(Stored data)

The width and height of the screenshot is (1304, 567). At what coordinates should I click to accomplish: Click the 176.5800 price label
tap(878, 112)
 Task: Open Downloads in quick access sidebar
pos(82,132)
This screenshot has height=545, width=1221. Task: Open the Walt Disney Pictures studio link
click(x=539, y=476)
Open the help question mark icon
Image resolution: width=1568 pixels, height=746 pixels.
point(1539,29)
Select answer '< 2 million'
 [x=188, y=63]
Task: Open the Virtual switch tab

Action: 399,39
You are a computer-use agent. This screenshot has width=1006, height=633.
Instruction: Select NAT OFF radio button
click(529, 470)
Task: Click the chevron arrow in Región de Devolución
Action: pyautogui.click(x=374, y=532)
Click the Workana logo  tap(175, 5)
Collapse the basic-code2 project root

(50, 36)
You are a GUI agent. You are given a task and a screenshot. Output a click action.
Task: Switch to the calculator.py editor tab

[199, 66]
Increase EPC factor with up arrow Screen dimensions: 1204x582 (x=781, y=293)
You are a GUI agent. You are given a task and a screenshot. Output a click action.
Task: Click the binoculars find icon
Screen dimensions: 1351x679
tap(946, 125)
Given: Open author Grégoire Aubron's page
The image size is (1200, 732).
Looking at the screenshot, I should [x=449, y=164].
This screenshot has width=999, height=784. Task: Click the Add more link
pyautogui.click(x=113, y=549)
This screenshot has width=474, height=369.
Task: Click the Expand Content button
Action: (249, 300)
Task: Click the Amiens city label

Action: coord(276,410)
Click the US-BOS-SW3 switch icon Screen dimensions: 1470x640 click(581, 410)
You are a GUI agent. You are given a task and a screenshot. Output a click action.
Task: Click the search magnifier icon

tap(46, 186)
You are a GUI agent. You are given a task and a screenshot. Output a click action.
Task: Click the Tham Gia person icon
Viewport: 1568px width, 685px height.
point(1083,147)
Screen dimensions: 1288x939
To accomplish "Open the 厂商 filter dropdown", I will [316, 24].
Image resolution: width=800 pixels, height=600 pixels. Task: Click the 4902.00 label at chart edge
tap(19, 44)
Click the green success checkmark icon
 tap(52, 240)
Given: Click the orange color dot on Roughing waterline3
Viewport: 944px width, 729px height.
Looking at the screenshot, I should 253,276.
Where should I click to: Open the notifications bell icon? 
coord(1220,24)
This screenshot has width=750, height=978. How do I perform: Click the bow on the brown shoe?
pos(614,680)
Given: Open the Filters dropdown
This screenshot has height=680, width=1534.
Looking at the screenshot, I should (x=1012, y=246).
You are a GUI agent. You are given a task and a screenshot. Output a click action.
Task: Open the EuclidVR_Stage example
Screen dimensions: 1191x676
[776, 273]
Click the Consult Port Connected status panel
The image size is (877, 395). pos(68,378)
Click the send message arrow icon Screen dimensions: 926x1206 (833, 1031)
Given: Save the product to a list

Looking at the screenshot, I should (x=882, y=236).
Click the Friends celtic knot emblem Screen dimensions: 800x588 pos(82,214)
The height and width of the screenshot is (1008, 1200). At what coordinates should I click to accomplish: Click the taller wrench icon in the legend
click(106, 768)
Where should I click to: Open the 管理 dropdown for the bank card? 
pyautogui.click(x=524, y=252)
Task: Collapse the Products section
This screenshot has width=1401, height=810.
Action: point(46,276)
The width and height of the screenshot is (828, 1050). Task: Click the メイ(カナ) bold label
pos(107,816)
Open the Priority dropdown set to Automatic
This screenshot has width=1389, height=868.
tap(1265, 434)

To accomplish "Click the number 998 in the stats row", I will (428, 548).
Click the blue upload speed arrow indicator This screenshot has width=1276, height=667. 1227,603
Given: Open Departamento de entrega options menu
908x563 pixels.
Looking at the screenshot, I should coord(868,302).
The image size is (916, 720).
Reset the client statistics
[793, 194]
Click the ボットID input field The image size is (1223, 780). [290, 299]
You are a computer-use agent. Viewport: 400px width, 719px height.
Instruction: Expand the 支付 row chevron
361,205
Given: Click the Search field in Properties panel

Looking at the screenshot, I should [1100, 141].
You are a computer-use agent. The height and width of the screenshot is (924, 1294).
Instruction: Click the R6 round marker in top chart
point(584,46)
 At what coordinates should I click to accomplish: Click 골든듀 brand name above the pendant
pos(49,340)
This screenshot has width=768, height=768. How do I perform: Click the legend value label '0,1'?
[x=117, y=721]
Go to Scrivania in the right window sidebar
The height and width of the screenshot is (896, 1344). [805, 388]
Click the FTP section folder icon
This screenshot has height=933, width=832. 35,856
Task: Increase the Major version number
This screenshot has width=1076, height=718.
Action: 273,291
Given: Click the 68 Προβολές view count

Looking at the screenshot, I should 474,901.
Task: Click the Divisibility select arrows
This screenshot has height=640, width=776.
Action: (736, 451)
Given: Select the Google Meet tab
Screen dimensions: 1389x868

What is expected: What are the lines above, starting at the one with "Viewport: 1568px width, 685px height." and ending at the one with "Given: Click the orange"? Give them again exactly, and only them.

Written solution:
Viewport: 1568px width, 685px height.
point(1083,147)
Screen dimensions: 1288x939
To accomplish "Open the 厂商 filter dropdown", I will [316, 24].
Image resolution: width=800 pixels, height=600 pixels. Task: Click the 4902.00 label at chart edge
tap(19, 44)
Click the green success checkmark icon
 tap(52, 240)
Given: Click the orange color dot on Roughing waterline3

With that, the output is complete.